Start of Block

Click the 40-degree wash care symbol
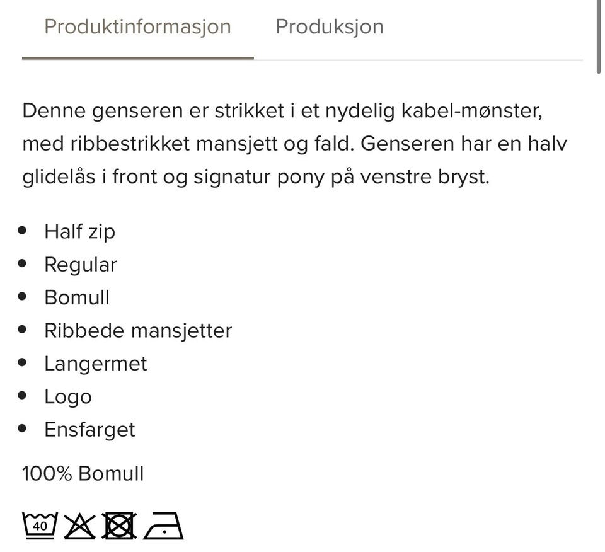 [x=39, y=525]
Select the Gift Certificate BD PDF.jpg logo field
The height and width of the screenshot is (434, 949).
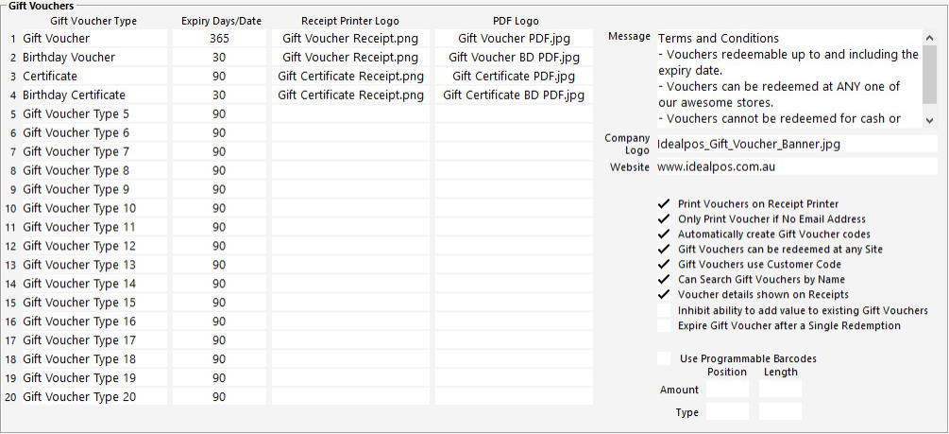pyautogui.click(x=514, y=95)
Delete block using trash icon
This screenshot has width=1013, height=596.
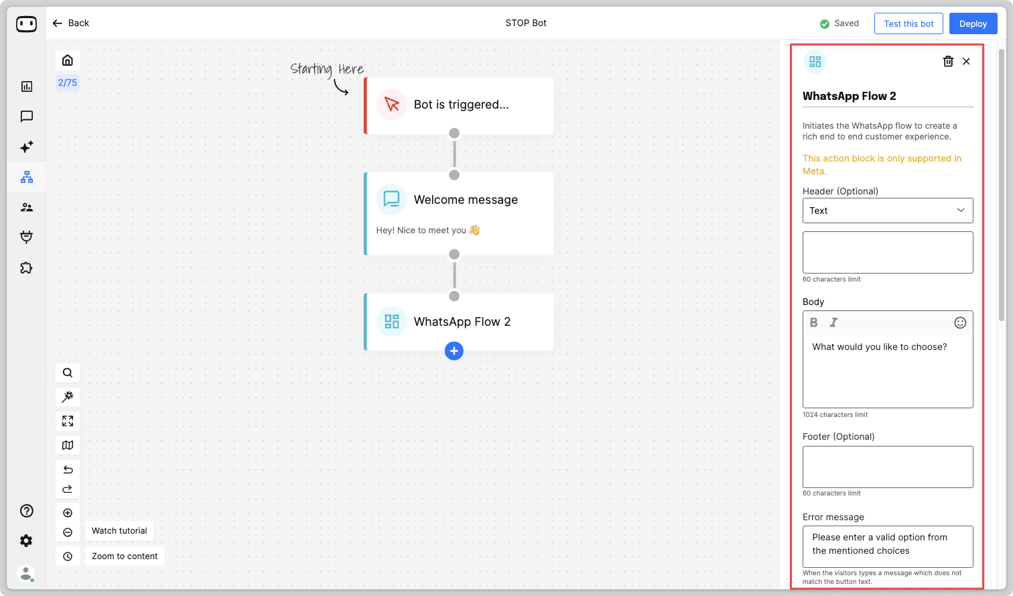(x=948, y=62)
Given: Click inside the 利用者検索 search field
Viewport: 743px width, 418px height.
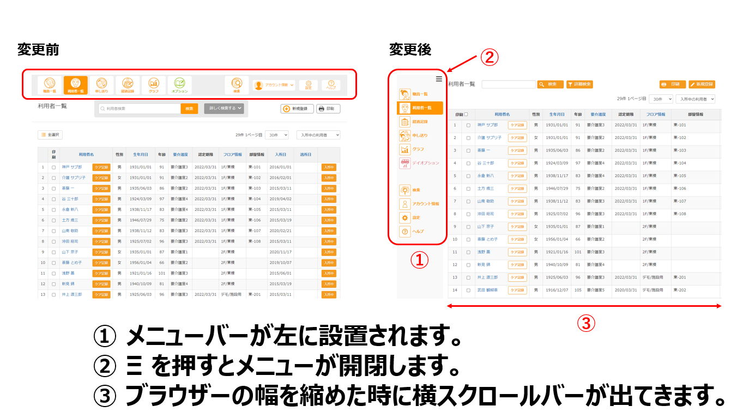Looking at the screenshot, I should (x=138, y=108).
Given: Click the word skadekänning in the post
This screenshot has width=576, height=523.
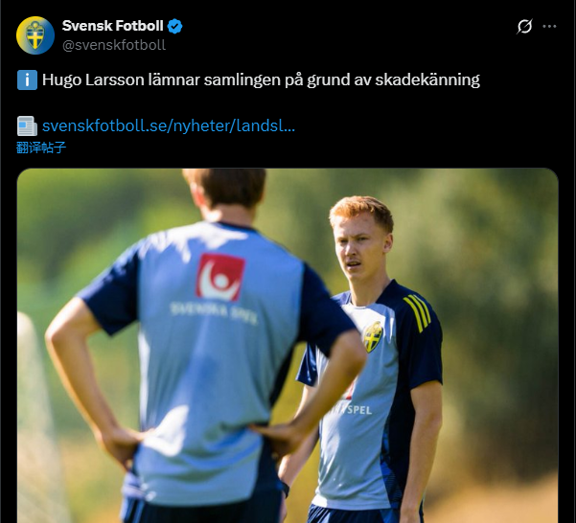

End of Block

__Task statement__: All of the entries above need to be repeated exactly, minus the pictures.

__Solution to this task__:
Click the 40-degree wash care symbol
 [x=39, y=525]
Select the Gift Certificate BD PDF.jpg logo field
The height and width of the screenshot is (434, 949).
pyautogui.click(x=514, y=95)
Delete block using trash icon
This screenshot has width=1013, height=596.
(x=948, y=62)
Given: Click inside the 利用者検索 search field
Viewport: 743px width, 418px height.
Looking at the screenshot, I should (x=138, y=108).
Given: Click the word skadekänning in the post
This screenshot has width=576, height=523.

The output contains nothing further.